Mortgage Data, and Working with Large Datasets

Since The Markup reporters Lauren Kirchner and Emmanuel Martinez released their story on bias in mortgage algorithms, I’ve been digging into the data behind their reporting and looking at potential additional patterns. The story is worth a read, and a re-read. They also do a great job showing their work, which includes releasing the code and data they used for their analysis.

Their reporting is based on the 2019 data, but the Consumer Finance Protection Bureau also has 2020 data, so I figured I’d grab that as well.

This is a sizeable dataset, and even though I have a decent workhorse of a machine, loading the datasets made my computer VERY unhappy.
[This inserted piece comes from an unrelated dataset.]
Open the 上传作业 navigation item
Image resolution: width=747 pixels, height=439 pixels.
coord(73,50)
To work around this, I did two things. First, I pulled the code from the Jupiter notebooks into Python, which helped reduce memory usage and CPU load bit, at least in my setup. But this wasn’t enough to process the full dataset without crashing, so I made a temporary increase in the size of my swap directory. I saved this as a bash file so I can run it whenever I need a temporary memory boost to prevent crashes.

I’ve worked with large datasets with tens of millions of records in the past, and I have never needed to do this. Writing to swap files can be very slow in its own right, and if there is a better way to prevent crashes when loading large data sets, I’d love to hear it. As I process data, I am deleting dataframes when I no longer need them, and using gc to free memory, but on my machine loading the datasets caused the crash. I would not recommend using this hack as a permanent solution, or on a machine that is not local.
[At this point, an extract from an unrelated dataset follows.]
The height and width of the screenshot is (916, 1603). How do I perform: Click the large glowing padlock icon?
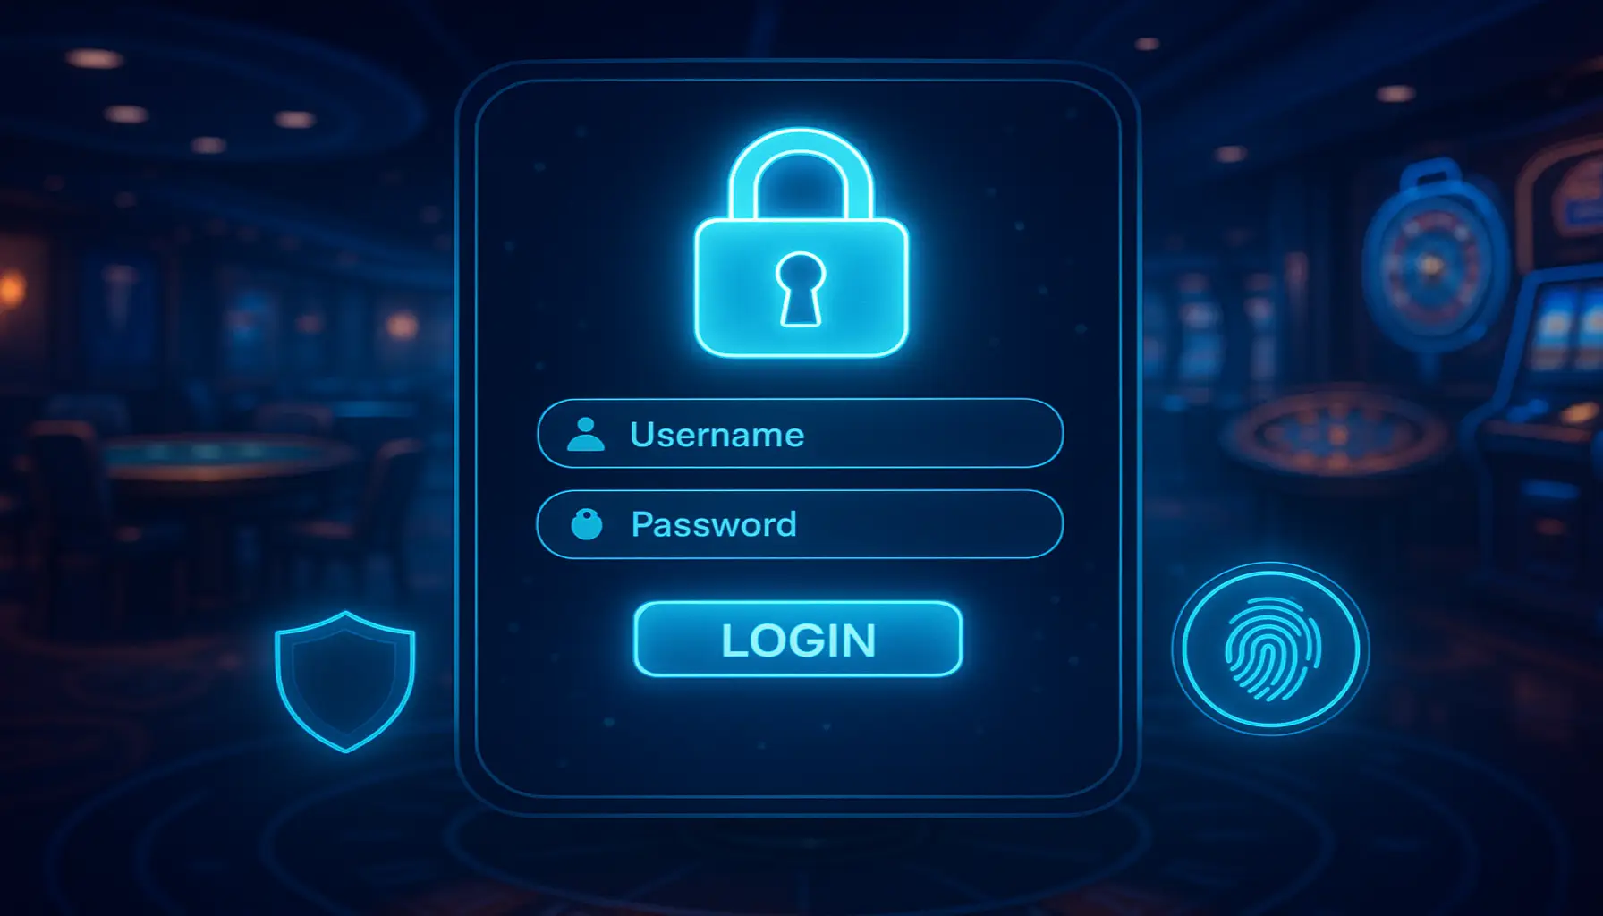[x=802, y=243]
The commands can be typed out individually, which elimnates the need for a script. But hey – why type out three lines when you can just type out one? This script was used on a Debian flavored Linux system; YMMV if used in other setups.

In the script, you need to set two variables: the location of the swap file, and the size. Make sure that your hard drive has adequate room to support your swap file.

Before you run the script, run sudo free -h from the command line. This will show your default setup, with the amount of free memory on your system, and your default swap setup. After you run the shell script, re-run sudo free -h to see the changes.

When you restart your computer, your system reverts to the default setup.

#!/bin/bash

SWAPDIR=/swapfile

sudo fallocate -l $SIZE $SWAPDIR
sudo chmod 600 $SWAPDIR
sudo swapon $SWAPDIR